**Task brief**
Transcribe the entries below without any change, beginning at the line containing "Open 2 miles" and continuing through the line containing "coord(1053,414)", with both of those lines included.

[Source records]
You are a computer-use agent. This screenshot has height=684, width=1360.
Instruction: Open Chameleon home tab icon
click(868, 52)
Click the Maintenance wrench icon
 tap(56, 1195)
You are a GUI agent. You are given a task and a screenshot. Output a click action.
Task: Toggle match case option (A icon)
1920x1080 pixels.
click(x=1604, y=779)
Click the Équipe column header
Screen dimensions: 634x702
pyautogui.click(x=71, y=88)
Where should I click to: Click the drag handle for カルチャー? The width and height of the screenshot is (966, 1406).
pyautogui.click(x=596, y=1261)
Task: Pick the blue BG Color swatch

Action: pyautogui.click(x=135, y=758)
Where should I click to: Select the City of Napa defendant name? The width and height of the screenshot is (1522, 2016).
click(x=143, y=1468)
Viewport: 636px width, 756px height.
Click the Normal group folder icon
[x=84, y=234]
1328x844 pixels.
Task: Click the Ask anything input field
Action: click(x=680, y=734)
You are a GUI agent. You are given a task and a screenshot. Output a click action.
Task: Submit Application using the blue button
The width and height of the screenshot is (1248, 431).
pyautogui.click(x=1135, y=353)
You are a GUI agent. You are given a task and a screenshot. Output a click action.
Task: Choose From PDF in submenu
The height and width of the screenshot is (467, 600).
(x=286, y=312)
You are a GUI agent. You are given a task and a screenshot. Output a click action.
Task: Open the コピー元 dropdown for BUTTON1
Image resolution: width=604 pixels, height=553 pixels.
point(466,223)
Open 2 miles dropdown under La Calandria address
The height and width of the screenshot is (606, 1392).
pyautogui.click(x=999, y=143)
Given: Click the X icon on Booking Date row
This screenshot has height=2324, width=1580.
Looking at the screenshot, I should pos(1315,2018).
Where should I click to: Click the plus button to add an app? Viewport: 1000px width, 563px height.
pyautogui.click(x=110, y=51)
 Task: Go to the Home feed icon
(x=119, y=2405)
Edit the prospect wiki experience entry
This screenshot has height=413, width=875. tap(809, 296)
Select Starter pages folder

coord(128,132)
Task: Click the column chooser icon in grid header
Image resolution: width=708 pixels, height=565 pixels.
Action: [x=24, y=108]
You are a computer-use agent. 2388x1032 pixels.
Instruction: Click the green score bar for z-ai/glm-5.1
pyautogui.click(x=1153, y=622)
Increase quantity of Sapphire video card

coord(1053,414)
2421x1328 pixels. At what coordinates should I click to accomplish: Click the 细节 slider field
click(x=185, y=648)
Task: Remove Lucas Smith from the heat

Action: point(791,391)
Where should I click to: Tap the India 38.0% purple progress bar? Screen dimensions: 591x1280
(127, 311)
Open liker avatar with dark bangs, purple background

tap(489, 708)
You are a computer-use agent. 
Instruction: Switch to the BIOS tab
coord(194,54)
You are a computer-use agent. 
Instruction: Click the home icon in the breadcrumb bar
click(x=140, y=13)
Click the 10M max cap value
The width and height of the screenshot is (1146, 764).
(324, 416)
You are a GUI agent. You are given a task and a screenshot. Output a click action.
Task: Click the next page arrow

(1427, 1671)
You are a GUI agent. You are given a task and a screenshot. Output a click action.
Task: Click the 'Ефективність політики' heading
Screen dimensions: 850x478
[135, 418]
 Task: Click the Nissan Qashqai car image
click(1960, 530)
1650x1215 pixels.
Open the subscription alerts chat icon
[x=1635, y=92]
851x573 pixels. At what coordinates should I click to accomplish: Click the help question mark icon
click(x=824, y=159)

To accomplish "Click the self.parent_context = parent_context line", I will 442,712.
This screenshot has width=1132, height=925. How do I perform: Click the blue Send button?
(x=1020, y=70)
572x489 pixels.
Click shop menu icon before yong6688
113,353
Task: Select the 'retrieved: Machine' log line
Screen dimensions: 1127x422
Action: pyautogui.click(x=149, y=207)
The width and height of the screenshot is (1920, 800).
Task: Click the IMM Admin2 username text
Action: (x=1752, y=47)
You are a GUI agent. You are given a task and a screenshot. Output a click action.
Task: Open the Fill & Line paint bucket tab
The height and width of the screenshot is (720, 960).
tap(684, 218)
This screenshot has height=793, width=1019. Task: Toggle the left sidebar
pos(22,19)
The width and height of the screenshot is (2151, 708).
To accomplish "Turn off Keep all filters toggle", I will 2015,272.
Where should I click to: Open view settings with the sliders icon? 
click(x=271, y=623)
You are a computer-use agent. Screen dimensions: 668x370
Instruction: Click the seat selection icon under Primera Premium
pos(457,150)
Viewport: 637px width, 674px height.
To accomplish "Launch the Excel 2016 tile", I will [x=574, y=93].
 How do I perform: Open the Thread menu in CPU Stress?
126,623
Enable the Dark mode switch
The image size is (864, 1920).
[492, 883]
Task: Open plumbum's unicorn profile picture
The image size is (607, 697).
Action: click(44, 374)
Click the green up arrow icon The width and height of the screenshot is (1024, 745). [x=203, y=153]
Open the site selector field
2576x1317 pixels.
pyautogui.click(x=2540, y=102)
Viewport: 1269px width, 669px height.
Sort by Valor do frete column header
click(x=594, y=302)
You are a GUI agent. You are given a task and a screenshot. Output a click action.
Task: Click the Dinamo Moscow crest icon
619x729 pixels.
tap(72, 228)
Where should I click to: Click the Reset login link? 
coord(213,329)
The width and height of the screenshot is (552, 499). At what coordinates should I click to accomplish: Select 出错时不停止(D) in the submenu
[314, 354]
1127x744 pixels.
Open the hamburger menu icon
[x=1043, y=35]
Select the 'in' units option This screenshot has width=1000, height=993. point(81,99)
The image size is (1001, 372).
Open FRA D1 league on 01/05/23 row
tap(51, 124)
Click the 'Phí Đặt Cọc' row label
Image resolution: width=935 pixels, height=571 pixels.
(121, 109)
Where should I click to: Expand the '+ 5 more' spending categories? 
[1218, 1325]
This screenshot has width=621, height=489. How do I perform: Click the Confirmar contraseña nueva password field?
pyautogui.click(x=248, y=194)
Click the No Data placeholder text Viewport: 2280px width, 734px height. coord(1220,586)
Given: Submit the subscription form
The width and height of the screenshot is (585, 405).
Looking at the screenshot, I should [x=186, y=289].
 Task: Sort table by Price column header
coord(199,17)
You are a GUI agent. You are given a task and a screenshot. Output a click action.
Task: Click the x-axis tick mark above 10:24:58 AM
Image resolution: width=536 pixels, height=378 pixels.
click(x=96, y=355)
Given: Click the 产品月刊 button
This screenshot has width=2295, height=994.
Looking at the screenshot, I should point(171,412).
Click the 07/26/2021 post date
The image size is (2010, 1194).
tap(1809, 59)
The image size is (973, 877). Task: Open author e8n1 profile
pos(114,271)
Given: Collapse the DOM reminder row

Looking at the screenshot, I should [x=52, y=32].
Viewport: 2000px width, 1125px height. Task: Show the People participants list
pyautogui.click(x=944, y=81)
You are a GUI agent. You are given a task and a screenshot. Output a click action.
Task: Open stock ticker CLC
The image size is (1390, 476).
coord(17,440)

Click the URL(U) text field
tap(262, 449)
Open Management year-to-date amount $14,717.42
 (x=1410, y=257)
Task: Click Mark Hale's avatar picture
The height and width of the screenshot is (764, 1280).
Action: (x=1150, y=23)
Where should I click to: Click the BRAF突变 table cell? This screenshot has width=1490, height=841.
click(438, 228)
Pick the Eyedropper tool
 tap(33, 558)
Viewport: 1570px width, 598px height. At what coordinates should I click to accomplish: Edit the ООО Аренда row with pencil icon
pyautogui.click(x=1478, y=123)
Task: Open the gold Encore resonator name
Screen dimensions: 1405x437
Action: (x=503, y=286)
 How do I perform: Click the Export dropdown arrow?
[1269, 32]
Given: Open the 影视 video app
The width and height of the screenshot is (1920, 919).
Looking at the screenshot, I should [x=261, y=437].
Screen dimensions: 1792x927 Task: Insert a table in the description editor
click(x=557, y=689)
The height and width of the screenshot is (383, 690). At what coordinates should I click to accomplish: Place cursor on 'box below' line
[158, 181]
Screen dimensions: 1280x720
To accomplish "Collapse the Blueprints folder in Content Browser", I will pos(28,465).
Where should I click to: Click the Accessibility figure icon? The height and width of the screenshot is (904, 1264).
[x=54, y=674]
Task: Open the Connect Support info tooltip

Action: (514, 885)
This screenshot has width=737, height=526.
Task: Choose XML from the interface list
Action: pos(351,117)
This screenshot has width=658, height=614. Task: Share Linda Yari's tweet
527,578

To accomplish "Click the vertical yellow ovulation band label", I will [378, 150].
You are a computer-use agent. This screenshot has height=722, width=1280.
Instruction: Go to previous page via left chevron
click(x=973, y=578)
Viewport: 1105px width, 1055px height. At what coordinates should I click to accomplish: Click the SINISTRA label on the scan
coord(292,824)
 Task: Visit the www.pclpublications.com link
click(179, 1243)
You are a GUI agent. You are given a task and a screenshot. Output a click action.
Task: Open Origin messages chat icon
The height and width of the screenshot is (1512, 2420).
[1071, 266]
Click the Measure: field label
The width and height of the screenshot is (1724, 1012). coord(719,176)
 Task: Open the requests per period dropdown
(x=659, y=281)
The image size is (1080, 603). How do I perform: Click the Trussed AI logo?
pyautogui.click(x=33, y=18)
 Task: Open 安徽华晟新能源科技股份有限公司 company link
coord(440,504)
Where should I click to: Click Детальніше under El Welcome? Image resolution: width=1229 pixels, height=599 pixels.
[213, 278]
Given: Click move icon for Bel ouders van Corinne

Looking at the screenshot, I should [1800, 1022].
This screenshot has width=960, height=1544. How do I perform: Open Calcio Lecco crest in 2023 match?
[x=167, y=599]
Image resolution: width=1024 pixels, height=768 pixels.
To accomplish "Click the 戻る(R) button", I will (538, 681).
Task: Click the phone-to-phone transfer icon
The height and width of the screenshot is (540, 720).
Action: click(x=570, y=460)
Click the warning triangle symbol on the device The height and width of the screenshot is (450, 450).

**Exercise output**
Open 2 miles dropdown under La Calandria address
The height and width of the screenshot is (606, 1392).
pyautogui.click(x=999, y=143)
Given: Click the X icon on Booking Date row
This screenshot has height=2324, width=1580.
Looking at the screenshot, I should pos(1315,2018).
Where should I click to: Click the plus button to add an app? Viewport: 1000px width, 563px height.
pyautogui.click(x=110, y=51)
 Task: Go to the Home feed icon
(x=119, y=2405)
Edit the prospect wiki experience entry
This screenshot has height=413, width=875. tap(809, 296)
Select Starter pages folder

coord(128,132)
Task: Click the column chooser icon in grid header
Image resolution: width=708 pixels, height=565 pixels.
Action: [x=24, y=108]
You are a computer-use agent. 2388x1032 pixels.
Instruction: Click the green score bar for z-ai/glm-5.1
pyautogui.click(x=1153, y=622)
Increase quantity of Sapphire video card

coord(1053,414)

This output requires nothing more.